Some messages don’t need words to be understood. They’re felt.
That’s exactly what students at St. Dominic Catholic Secondary School have captured with Portage of Hope, their entry in the Ontario Catholic School Trustees’ Association (OCSTA) short video contest. Catholic school students across Ontario were invited to create a two-minute video demonstrating how they are “Pilgrims of Hope: On the Path to Holiness” in their school communities.
For the team at St. Dominic, the story behind the video is as meaningful as the video itself.
Earlier this school year, students and staff took part in a birch bark canoe build at the school under the direction of Master Canoe Builder, Chuck Commanda. The experience left a deep impression on the school community.
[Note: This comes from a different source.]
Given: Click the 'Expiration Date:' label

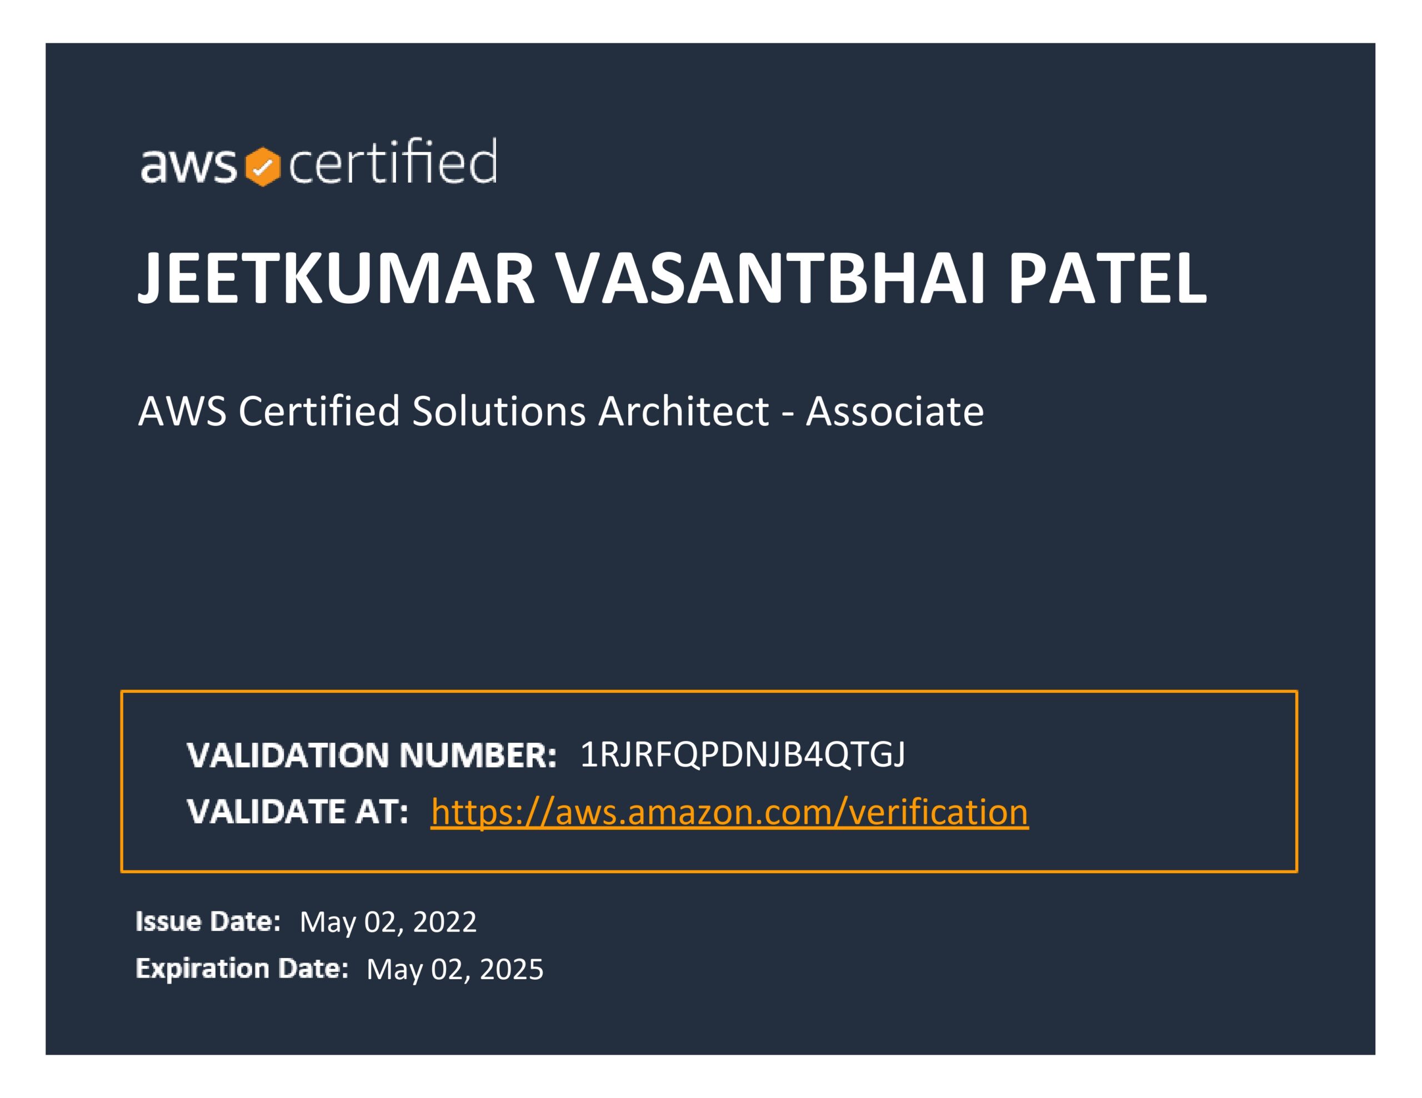Looking at the screenshot, I should click(242, 968).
When an invitation to create a video for the provincial contest arrived, the timing felt right.
Principal Joe Conway shared his pride in the students’ vision and leadership.
“Our students took a transformational experience and turned it into a powerful message of hope — we are incredibly proud of them.”
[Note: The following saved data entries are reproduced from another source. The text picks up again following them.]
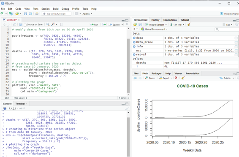239x157 pixels.
Task: Click the Run button in editor
Action: (x=94, y=24)
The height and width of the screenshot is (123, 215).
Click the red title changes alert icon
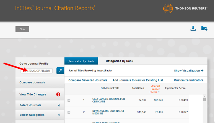[x=58, y=94]

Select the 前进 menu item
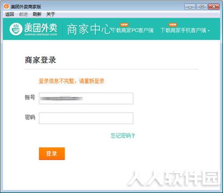pos(23,14)
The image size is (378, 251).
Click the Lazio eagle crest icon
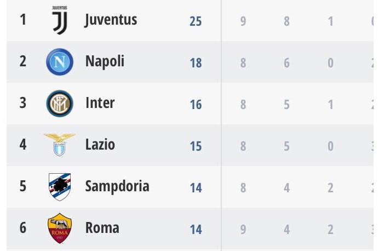(59, 145)
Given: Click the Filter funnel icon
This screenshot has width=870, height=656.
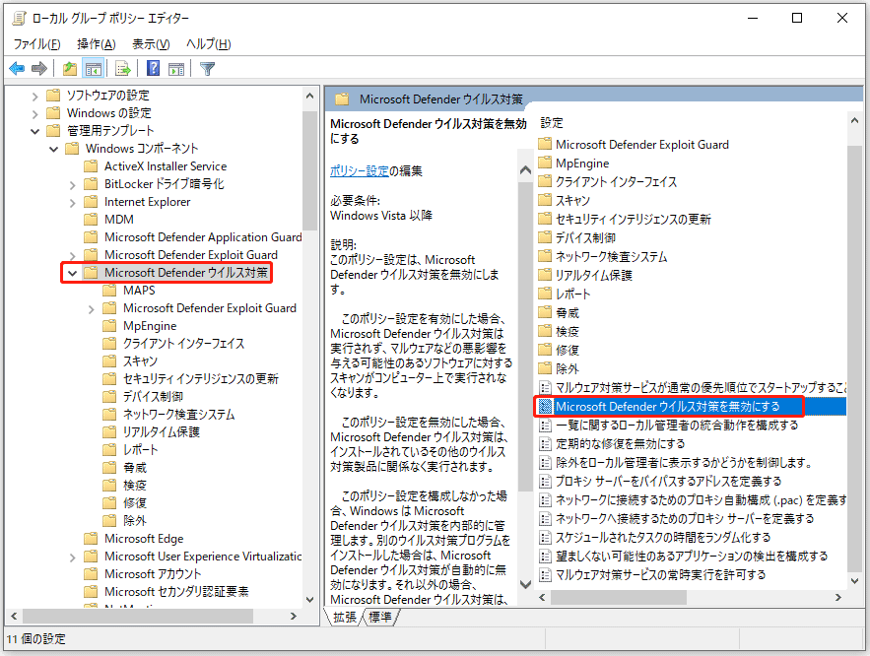Looking at the screenshot, I should pyautogui.click(x=207, y=68).
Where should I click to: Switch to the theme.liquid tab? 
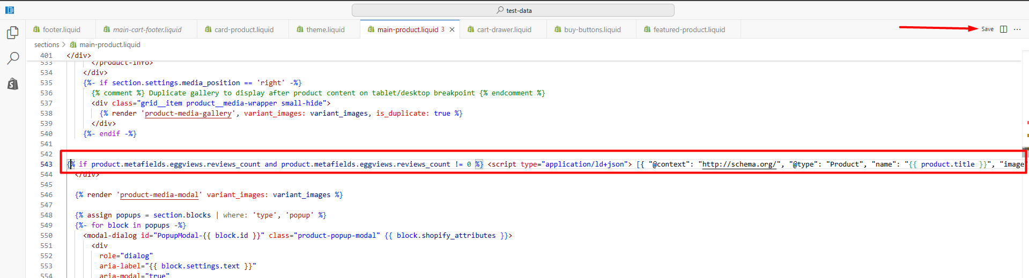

“My goal for them was to create something impactful and lasting,” said educator Lisa Theriault, “and within just one hour of brainstorming, they had a plan in place for what they wanted to say about their school and their experience.”
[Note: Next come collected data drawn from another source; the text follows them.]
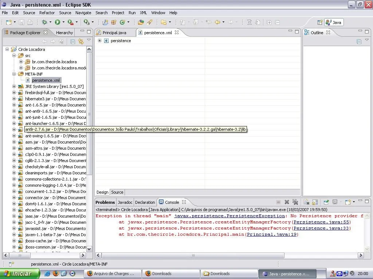Expand the JRE System Library node
Screen dimensions: 373x279
pos(14,86)
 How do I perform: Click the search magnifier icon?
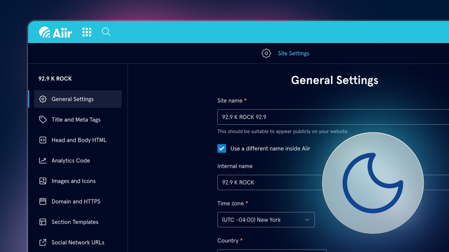point(106,32)
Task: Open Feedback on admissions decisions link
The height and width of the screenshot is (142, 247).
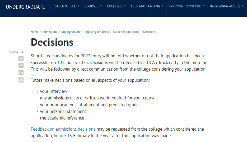Action: click(63, 129)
The result is a visual story rooted in faith, healing, and community.
The film shows students carrying the birch bark canoe they built across a dark, snowy field, weighted down by orbs marked with words like fear, conflict, despair, and hate. When the students enter the school, each dark orb is cut away by a staff member and replaced with orbs labeled “hope”, “kindness”, “unity”, and “faith”. With every exchange, the video grows brighter until the light bursts from the orbs, surges through the halls and out to the school’s exterior, making even the building’s bricks shine. The students continue on their journey carrying only the light.
“...and by happy ‘God-incidence', the imagery also aligns with our school year theme, ‘Be The Light,’” said Lisa Thierault, reflecting how the students and staff carry that light through their school community.
The students reflected on their film: “We wanted to show that many of us carry a lot of negative weight, but even when things don’t seem to be going well, there is still hope. The video reflects how we see our school and our teachers. St. Dominic is a place where we are seen.”
They continued, “We recognize our teachers as wisdom keepers who help guide us, cutting away the things that hold us back and offering us light to carry. While each of us is on our own personal pilgrimage, we portage together as a community, gaining the wisdom here that we can carry back to the communities we belong to now and to those we will one day be part of.”
Whether or not the film places in the provincial contest, it has already done something lasting: it has captured the faith, resilience, creativity, and community that make St. Dominic a place where students feel valued and seen.
And just as in the film’s final scene, the message carries forward — when we each carry light, the world around us becomes brighter.